◆ What to work on
Could you put the rows below into a Markdown table with the columns No. and Text, numbering each row and leaving out blank lines?

◆ Dataset content
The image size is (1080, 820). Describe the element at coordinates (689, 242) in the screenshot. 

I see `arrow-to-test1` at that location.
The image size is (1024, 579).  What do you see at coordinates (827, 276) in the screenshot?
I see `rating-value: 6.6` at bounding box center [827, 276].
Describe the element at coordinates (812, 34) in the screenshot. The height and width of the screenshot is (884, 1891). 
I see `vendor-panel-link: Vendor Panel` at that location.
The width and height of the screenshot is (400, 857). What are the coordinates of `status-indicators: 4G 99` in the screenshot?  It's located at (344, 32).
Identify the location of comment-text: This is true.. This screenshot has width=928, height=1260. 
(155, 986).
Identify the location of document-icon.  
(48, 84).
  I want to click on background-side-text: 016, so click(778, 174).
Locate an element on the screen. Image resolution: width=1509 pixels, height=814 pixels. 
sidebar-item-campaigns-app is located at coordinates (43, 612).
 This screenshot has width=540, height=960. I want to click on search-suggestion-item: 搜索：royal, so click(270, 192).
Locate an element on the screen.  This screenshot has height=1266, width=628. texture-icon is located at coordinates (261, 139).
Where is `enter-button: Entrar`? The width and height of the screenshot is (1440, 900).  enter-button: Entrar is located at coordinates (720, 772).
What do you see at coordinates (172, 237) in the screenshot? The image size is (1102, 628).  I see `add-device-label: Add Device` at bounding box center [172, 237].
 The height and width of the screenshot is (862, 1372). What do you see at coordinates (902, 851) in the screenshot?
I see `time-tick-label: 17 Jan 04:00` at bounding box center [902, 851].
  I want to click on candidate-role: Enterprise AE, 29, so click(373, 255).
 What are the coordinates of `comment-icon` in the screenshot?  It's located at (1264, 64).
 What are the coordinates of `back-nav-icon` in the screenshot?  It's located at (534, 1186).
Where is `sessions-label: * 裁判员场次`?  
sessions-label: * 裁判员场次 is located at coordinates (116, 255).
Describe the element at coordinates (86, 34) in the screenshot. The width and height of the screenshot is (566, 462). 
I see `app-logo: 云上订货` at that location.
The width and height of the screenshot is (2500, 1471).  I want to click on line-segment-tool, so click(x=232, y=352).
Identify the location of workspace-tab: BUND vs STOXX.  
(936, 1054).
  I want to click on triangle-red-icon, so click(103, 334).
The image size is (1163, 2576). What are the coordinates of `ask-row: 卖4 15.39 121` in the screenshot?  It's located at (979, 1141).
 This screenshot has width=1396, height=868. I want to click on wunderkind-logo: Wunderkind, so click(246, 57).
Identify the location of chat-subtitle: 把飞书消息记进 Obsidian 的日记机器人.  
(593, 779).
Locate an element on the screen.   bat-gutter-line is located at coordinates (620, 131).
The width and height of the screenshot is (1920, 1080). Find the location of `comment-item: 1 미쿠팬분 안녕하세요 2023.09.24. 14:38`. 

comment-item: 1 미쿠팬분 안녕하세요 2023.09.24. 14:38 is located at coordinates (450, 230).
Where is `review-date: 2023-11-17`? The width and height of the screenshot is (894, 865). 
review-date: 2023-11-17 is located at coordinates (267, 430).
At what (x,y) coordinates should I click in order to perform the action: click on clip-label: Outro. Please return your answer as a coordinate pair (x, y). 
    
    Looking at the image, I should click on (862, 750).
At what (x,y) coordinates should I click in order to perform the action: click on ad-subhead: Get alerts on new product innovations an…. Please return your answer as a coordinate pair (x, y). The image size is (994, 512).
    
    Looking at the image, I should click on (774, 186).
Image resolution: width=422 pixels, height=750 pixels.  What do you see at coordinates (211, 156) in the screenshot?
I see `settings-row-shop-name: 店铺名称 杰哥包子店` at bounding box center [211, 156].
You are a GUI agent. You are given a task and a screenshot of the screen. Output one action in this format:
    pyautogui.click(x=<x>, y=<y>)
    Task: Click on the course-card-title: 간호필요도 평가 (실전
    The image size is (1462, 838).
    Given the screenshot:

◆ Solved exercise
| No. | Text |
|---|---|
| 1 | The image size is (1080, 820). Describe the element at coordinates (689, 242) in the screenshot.  |
| 2 | I see `arrow-to-test1` at that location. |
| 3 | The image size is (1024, 579).  What do you see at coordinates (827, 276) in the screenshot? |
| 4 | I see `rating-value: 6.6` at bounding box center [827, 276]. |
| 5 | Describe the element at coordinates (812, 34) in the screenshot. The height and width of the screenshot is (884, 1891).  |
| 6 | I see `vendor-panel-link: Vendor Panel` at that location. |
| 7 | The width and height of the screenshot is (400, 857). What are the coordinates of `status-indicators: 4G 99` in the screenshot?  It's located at (344, 32). |
| 8 | Identify the location of comment-text: This is true.. This screenshot has width=928, height=1260.  |
| 9 | (155, 986). |
| 10 | Identify the location of document-icon.   |
| 11 | (48, 84). |
| 12 |   I want to click on background-side-text: 016, so click(778, 174). |
| 13 | Locate an element on the screen. Image resolution: width=1509 pixels, height=814 pixels.  |
| 14 | sidebar-item-campaigns-app is located at coordinates (43, 612). |
| 15 |  This screenshot has width=540, height=960. I want to click on search-suggestion-item: 搜索：royal, so click(270, 192). |
| 16 | Locate an element on the screen.  This screenshot has height=1266, width=628. texture-icon is located at coordinates (261, 139). |
| 17 | Where is `enter-button: Entrar`? The width and height of the screenshot is (1440, 900).  enter-button: Entrar is located at coordinates (720, 772). |
| 18 | What do you see at coordinates (172, 237) in the screenshot? The image size is (1102, 628).  I see `add-device-label: Add Device` at bounding box center [172, 237]. |
| 19 |  The height and width of the screenshot is (862, 1372). What do you see at coordinates (902, 851) in the screenshot? |
| 20 | I see `time-tick-label: 17 Jan 04:00` at bounding box center [902, 851]. |
| 21 |   I want to click on candidate-role: Enterprise AE, 29, so click(373, 255). |
| 22 |  What are the coordinates of `comment-icon` in the screenshot?  It's located at (1264, 64). |
| 23 |  What are the coordinates of `back-nav-icon` in the screenshot?  It's located at (534, 1186). |
| 24 | Where is `sessions-label: * 裁判员场次`?   |
| 25 | sessions-label: * 裁判员场次 is located at coordinates (116, 255). |
| 26 | Describe the element at coordinates (86, 34) in the screenshot. The width and height of the screenshot is (566, 462).  |
| 27 | I see `app-logo: 云上订货` at that location. |
| 28 | The width and height of the screenshot is (2500, 1471).  I want to click on line-segment-tool, so click(x=232, y=352). |
| 29 | Identify the location of workspace-tab: BUND vs STOXX.   |
| 30 | (936, 1054). |
| 31 |   I want to click on triangle-red-icon, so click(103, 334). |
| 32 | The image size is (1163, 2576). What are the coordinates of `ask-row: 卖4 15.39 121` in the screenshot?  It's located at (979, 1141). |
| 33 |  This screenshot has width=1396, height=868. I want to click on wunderkind-logo: Wunderkind, so click(246, 57). |
| 34 | Identify the location of chat-subtitle: 把飞书消息记进 Obsidian 的日记机器人.   |
| 35 | (593, 779). |
| 36 | Locate an element on the screen.   bat-gutter-line is located at coordinates (620, 131). |
| 37 | The width and height of the screenshot is (1920, 1080). Find the location of `comment-item: 1 미쿠팬분 안녕하세요 2023.09.24. 14:38`.  |
| 38 | comment-item: 1 미쿠팬분 안녕하세요 2023.09.24. 14:38 is located at coordinates (450, 230). |
| 39 | Where is `review-date: 2023-11-17`? The width and height of the screenshot is (894, 865).  |
| 40 | review-date: 2023-11-17 is located at coordinates (267, 430). |
| 41 | At what (x,y) coordinates should I click in order to perform the action: click on clip-label: Outro. Please return your answer as a coordinate pair (x, y).  |
| 42 |     Looking at the image, I should click on (862, 750). |
| 43 | At what (x,y) coordinates should I click in order to perform the action: click on ad-subhead: Get alerts on new product innovations an…. Please return your answer as a coordinate pair (x, y). The image size is (994, 512). |
| 44 |     Looking at the image, I should click on (774, 186). |
| 45 | Image resolution: width=422 pixels, height=750 pixels.  What do you see at coordinates (211, 156) in the screenshot? |
| 46 | I see `settings-row-shop-name: 店铺名称 杰哥包子店` at bounding box center [211, 156]. |
| 47 | You are a GUI agent. You are given a task and a screenshot of the screen. Output one action in this format: |
| 48 |     pyautogui.click(x=<x>, y=<y>) |
| 49 |     Task: Click on the course-card-title: 간호필요도 평가 (실전 |
| 50 |     The image size is (1462, 838). |
| 51 |     Given the screenshot: |